> _Work to complete_
Where the word "width" appears in a line of the entries below, count that line and give the total alone.

Stored records
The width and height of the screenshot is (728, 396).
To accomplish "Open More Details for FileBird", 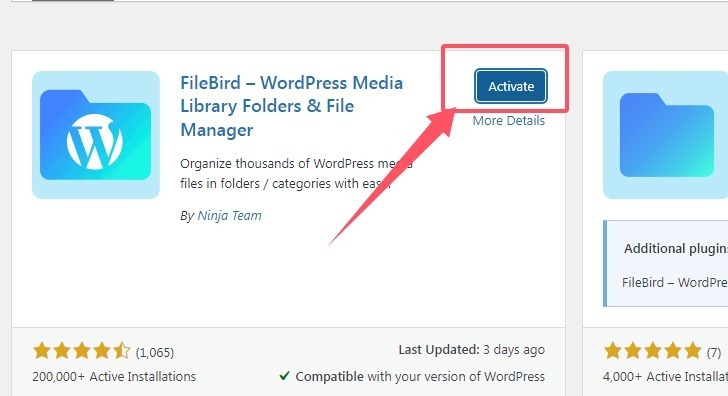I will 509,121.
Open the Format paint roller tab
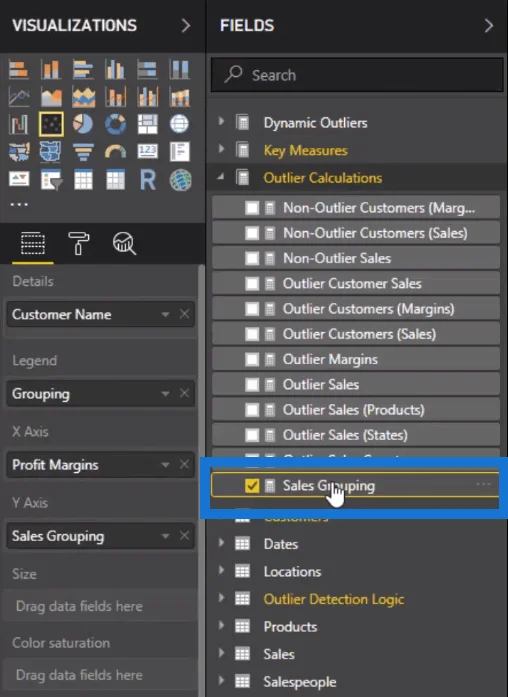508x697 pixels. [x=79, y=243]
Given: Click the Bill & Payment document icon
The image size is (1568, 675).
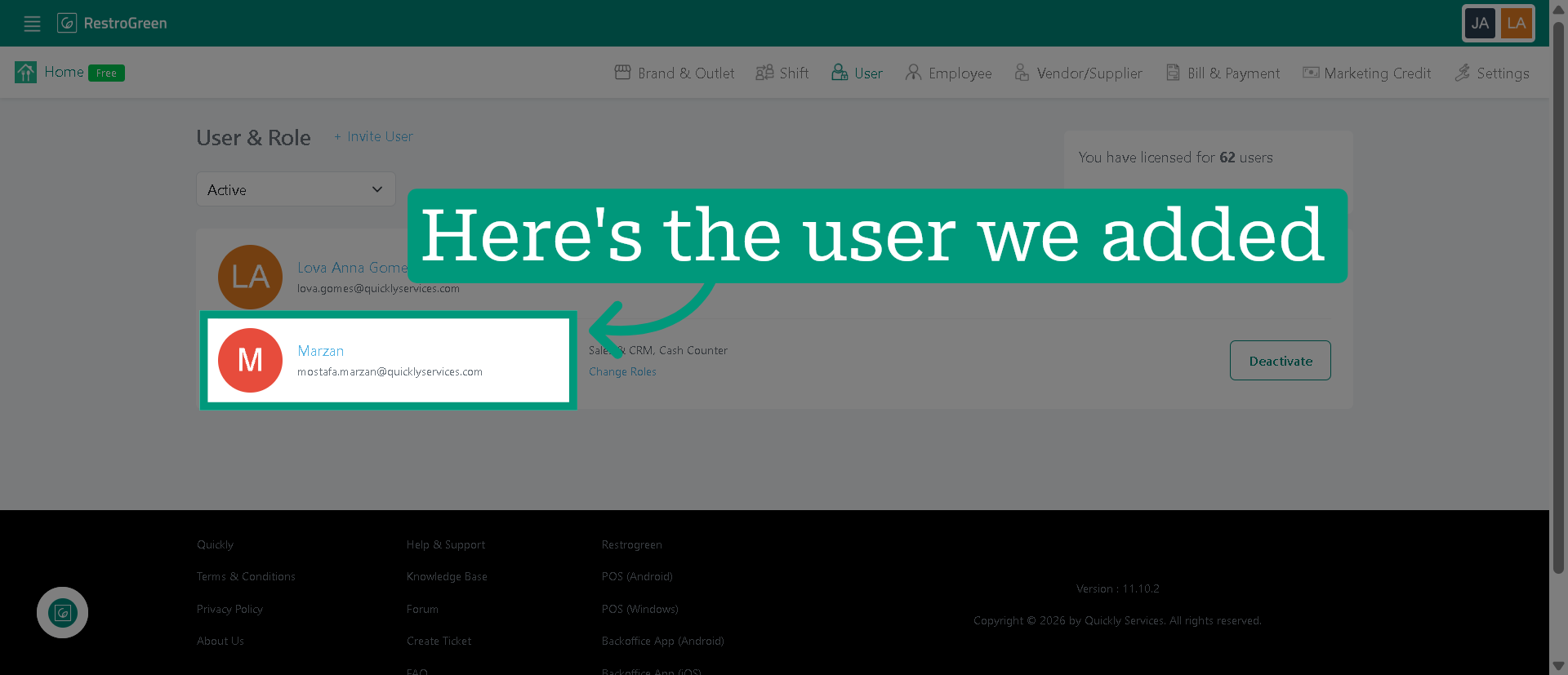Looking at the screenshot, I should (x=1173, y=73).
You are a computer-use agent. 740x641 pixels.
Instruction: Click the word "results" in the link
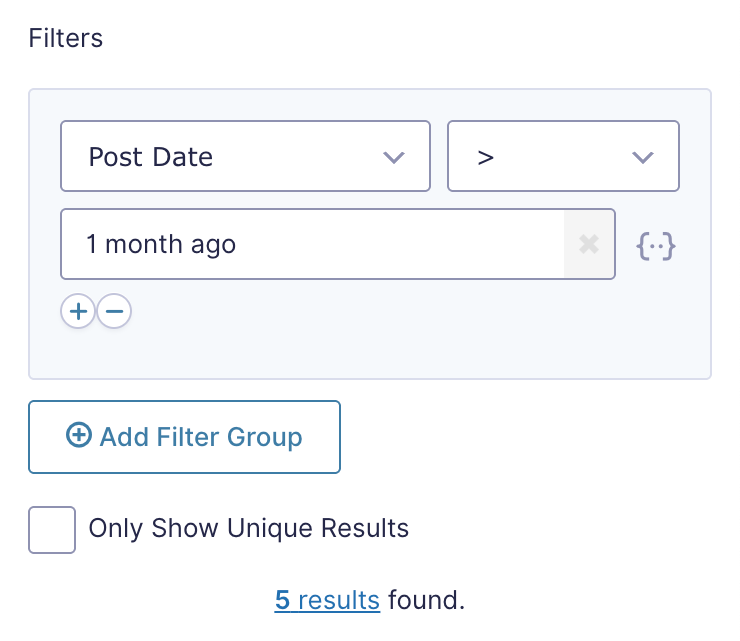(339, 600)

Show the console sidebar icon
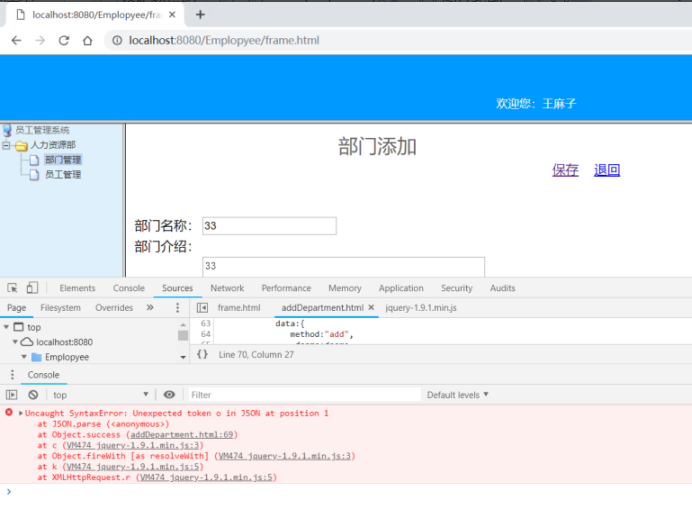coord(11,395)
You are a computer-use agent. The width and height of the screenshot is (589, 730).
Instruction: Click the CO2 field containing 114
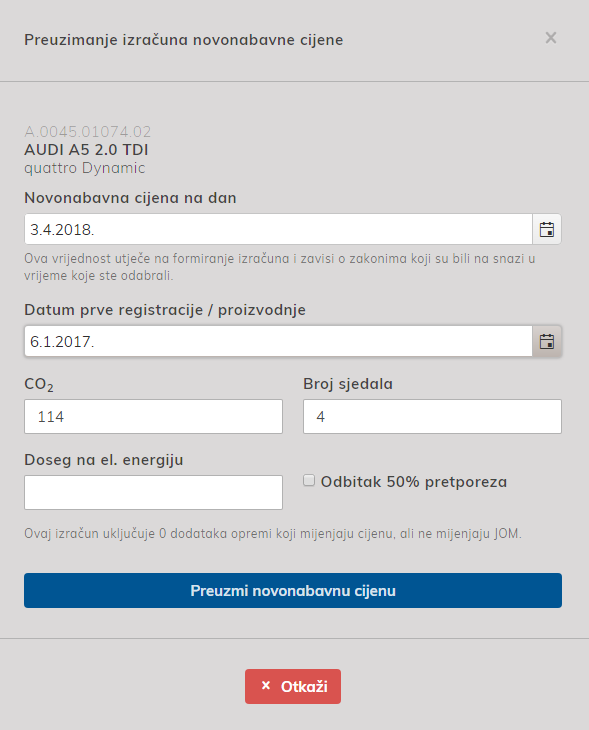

> _Task answer_
2